**Task item:**
In the records below, find the line containing "Expand the Solutions" and the line containing "The width and"; please repeat exactly the lines from one to the other, both included, and nothing more.

··· Data supplied

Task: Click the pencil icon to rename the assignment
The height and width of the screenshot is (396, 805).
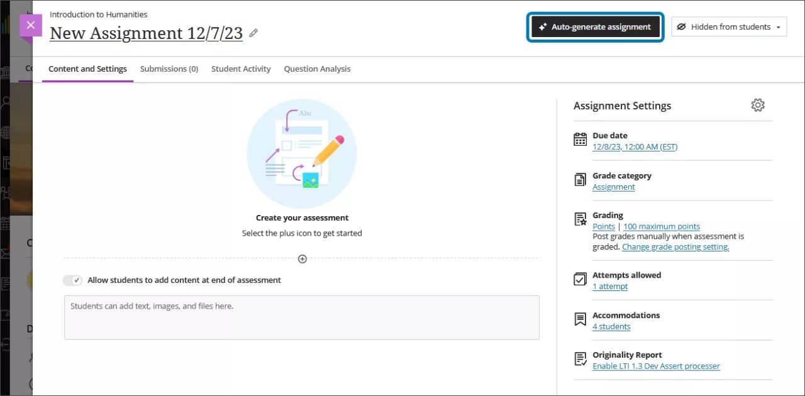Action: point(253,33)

······
··· Data supplied

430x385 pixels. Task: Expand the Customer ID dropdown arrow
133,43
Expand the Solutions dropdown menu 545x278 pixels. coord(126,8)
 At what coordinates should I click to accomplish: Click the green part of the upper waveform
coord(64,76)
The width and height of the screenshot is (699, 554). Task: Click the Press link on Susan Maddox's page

······
··· Data supplied

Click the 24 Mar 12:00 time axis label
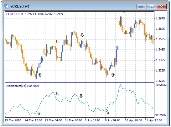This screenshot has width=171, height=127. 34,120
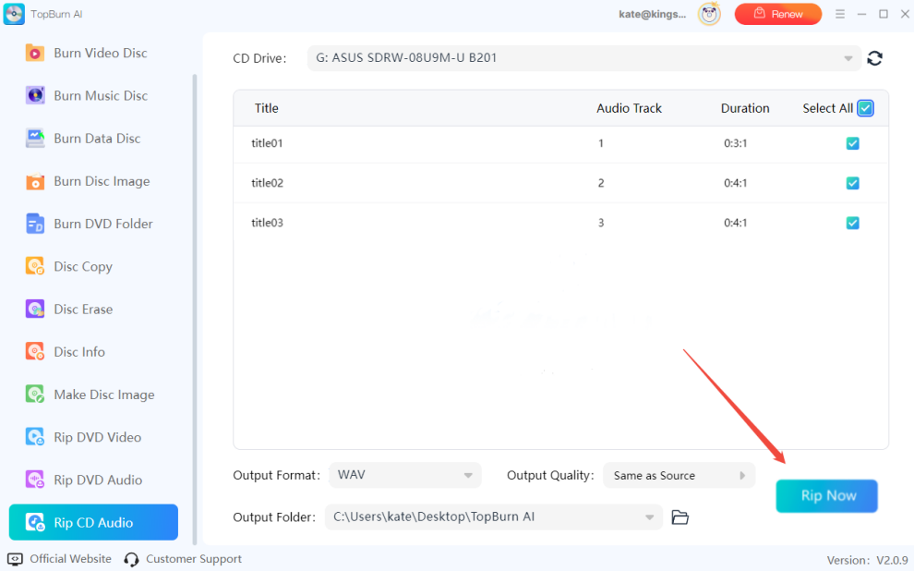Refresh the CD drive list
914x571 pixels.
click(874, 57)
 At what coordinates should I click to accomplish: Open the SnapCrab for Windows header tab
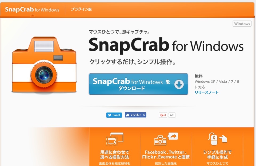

······

**Expected answer:**
Expand the Solutions dropdown menu 545x278 pixels. coord(126,8)
 At what coordinates should I click to accomplish: Click the green part of the upper waveform
coord(64,76)
The width and height of the screenshot is (699, 554). Task: Click the Press link on Susan Maddox's page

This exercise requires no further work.